We are in a monumental economic transition that will phase out thousands of jobs in the U.S. within a decade. It’s not a scary Hollywood sci-fi film or an HG Wells plot; it’s a real and imminent reality that artificial intelligence and automation will replace workers in many divisions of the job market.

This is something that is already happening. Truckers and other transportation industry workers are being threatened with the introduction of self-driving vehicles. Retail workers are being supplanted with automated kiosks. Robotic processes can automate repetitive computer tasks like data entry and web research, in hundreds of industries. If you look at how far technology rapidly grew within the last decade and extrapolate that into a projection of the next, the job landscape looks extremely bleak.

The worst part of it? No presidential candidate for the 2020 election is talking about these issues. No one, other than Andrew Yang.

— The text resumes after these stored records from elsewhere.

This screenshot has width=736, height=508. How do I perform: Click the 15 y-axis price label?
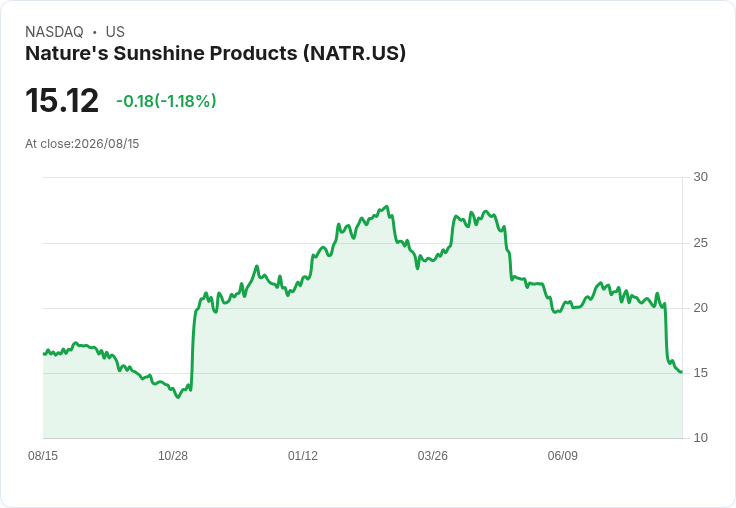coord(700,373)
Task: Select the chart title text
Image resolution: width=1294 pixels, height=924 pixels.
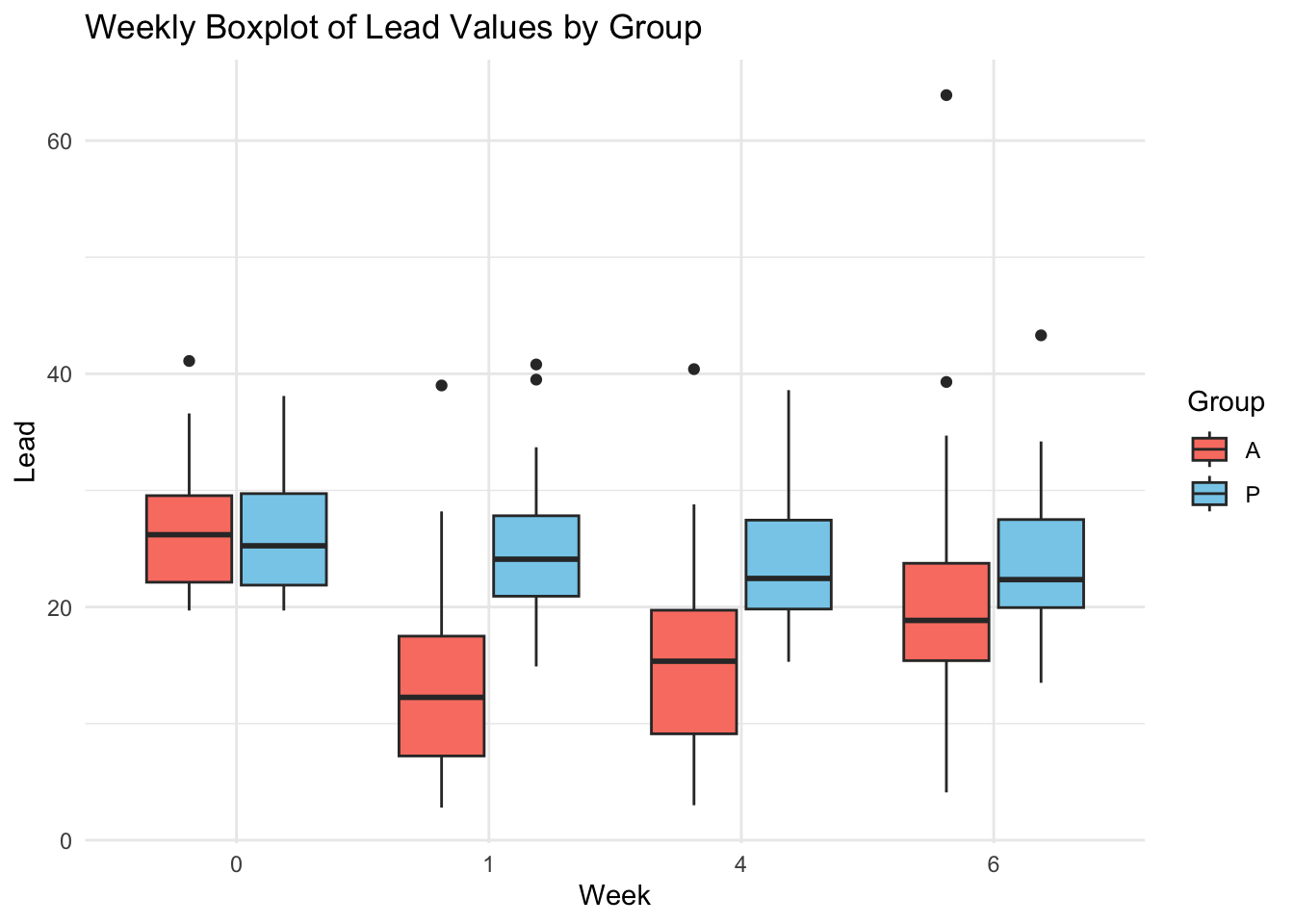Action: (393, 27)
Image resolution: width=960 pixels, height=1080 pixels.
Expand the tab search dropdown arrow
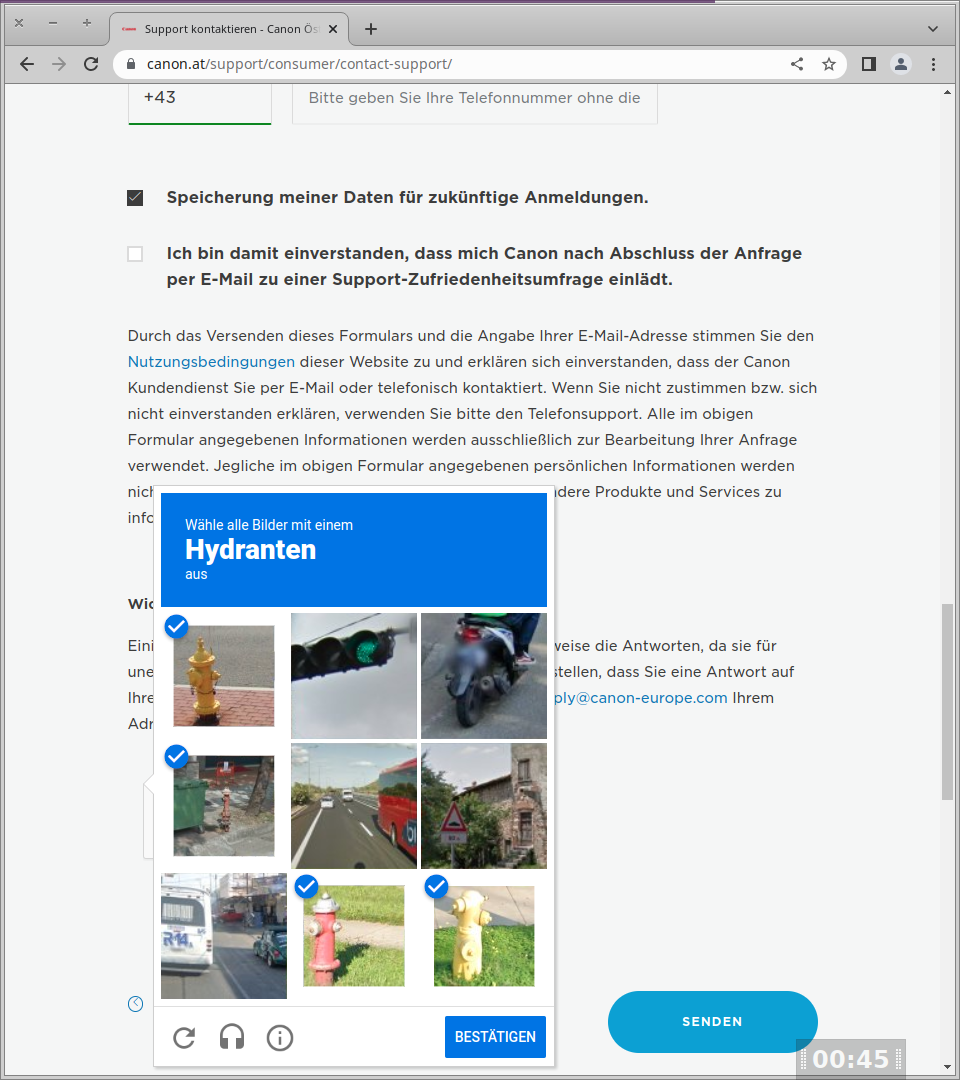[933, 29]
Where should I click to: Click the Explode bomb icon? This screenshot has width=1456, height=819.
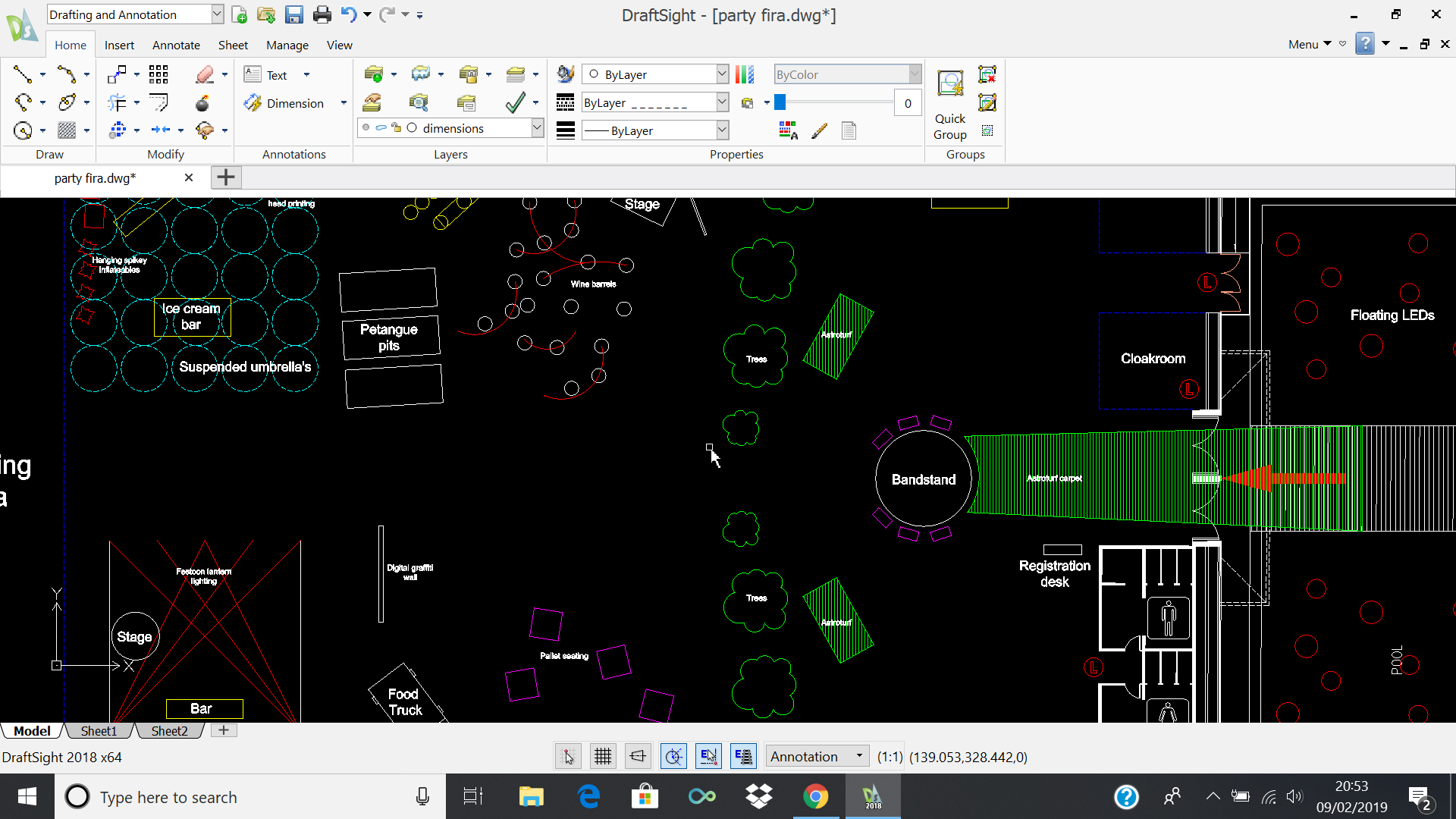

An entrepreneur and founder of Venture for America—a nonprofit that focuses on creating jobs in struggling American cities—he is the only candidate that is dialed in on the issue of automation and artificial intelligence, with solutions for our country as this fourth industrial revolution moves forward.

If you care less about the reality TV show that is politics and more about your community and the economic prison that the U.S. economy could be in if these issues aren’t addressed, I urge you to Google “Andrew Yang” and together we can move forward.

Amanda Vivilacqua

Susanville, California

Own up

Re “Floating ideas” (Notes from the Neon Babylon, Sept. 19):

I have been diligently looking for and not finding any mention that President Trump’s administration adopted socialism when he commanded companies to move out of China and returned to the United States. By what political theory other than socialism does the government have a right to tell “free enterprise companies” where they are to locate their business operations? So before the Republican party accuses Democrats of being socialists, it has an obligation to acknowledge that the Trump Administration has adopted socialism.

Donald Schreiber

Incline Village

Not making it

Learning that China provides 70-plus-percent of the ingredients to make our pharmaceuticals gives one pause to pucker. Gee, that means the “industry” now gets to spend even more $$$ on advertising and increase prices. I must admit I do love hearing about the contraindications, though, God help me. Dark humor at its best! Crap, we can’t even make antibiotics anymore without Chinese imports. Way to go-predatory capitalism! Yay. More tariffs anyone?

Craig Bergland

Reno

Learn something

Re “Slow your roll” (Editorial, Sept. 12):

Continuing education is of paramount importance in every aspect of our lives, and anyone who is not learning every day is sliding backwards. For the vast majority of drivers, and riders, the last opportunity for even a minimal level of formal training coincided with their original licensing, and it is simply inconceivable that operators are permitted to continue to operate potentially lethal vehicles for a lifetime with absolutely no further training. Vehicle safety systems improve continuously, but ultimate responsibility falls to the operator, and I agree passing a written test should be the minimum for continuing to enjoy privilege of driving. And while I have the attention of thoughtful parents with newly licensed youngsters, in October, Reno SCCA will be holding “Street Survival,” a training opportunity for new drivers to learn vehicle handling and performance, under the direction of experienced instructors and in-car coaches. Google is your friend.